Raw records

· · · · ·

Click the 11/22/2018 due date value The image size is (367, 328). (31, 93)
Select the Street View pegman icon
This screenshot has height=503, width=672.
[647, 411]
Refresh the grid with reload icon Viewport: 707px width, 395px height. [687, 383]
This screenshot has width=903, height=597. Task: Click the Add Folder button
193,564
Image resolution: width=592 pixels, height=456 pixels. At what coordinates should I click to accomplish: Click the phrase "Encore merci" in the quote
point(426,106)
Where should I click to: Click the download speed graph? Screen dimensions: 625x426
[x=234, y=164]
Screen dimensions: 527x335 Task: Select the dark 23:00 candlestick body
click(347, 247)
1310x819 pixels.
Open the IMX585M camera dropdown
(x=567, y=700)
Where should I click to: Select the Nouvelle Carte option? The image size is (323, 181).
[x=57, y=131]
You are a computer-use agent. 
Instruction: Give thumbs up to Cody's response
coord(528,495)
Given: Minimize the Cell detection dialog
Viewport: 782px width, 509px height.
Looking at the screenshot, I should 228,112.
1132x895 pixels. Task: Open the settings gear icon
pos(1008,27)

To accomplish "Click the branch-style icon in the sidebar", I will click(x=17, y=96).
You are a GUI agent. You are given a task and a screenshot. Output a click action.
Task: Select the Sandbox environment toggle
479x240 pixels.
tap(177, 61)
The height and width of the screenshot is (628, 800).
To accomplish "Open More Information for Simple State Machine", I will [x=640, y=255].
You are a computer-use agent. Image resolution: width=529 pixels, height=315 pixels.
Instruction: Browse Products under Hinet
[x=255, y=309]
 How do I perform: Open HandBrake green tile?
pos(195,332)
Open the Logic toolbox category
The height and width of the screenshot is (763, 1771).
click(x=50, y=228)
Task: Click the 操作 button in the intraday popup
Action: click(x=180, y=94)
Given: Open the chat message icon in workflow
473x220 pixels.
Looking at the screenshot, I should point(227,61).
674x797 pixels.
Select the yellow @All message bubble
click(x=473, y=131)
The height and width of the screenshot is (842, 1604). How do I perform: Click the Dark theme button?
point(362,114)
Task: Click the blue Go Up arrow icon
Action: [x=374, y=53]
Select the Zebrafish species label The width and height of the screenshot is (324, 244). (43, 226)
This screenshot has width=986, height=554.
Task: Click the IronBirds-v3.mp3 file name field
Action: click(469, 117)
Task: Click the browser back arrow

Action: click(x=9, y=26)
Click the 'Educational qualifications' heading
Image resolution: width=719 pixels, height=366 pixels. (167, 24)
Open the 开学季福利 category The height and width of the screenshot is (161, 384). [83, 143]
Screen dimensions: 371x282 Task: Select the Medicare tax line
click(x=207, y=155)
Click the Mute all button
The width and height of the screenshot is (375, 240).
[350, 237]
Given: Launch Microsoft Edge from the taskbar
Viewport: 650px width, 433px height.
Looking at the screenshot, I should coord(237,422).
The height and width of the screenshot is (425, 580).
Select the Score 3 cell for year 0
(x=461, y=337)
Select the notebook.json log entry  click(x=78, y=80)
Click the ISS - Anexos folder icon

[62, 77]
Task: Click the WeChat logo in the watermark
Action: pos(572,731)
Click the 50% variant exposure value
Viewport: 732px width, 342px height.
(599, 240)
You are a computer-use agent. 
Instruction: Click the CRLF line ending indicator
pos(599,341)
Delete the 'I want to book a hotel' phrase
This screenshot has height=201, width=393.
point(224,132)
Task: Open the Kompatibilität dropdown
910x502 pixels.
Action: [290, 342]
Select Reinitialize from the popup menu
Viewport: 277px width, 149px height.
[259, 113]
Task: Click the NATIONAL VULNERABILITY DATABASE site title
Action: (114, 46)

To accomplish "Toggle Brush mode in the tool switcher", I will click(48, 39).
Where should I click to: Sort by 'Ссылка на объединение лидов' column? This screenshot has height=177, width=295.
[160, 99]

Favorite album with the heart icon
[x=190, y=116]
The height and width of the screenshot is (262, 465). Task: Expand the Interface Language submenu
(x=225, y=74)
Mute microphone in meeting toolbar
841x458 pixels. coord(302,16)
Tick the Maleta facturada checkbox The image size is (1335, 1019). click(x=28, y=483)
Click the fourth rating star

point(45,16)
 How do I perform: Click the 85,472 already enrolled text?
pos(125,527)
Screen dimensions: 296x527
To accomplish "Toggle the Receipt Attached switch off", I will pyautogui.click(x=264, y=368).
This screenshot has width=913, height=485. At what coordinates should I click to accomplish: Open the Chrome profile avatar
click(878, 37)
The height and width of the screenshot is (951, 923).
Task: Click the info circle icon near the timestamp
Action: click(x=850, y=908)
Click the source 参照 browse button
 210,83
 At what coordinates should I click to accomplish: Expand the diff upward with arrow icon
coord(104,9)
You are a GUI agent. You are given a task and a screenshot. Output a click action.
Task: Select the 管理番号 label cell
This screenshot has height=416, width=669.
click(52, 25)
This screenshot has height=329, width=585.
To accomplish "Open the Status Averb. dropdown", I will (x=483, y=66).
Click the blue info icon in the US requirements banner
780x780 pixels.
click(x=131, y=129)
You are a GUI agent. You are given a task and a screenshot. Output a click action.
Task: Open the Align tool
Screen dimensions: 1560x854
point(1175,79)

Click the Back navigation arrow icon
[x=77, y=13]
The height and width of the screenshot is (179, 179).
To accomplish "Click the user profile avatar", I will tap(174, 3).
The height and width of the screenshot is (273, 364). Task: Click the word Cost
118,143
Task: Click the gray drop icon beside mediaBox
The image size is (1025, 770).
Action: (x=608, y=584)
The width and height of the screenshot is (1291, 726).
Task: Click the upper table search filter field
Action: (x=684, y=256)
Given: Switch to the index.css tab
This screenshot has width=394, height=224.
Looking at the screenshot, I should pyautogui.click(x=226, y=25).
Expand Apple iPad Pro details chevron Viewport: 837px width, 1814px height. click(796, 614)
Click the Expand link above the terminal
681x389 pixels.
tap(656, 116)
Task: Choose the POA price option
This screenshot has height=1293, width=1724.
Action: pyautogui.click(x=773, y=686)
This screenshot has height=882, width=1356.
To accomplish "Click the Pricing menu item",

· · · · ·

◆ WHAT NEEDS TO BE DONE
How many lines of the raw records above contain the string "coordinates", counting case as significant? Reply with the number alone.

◆ COMPLETED EXERCISE
3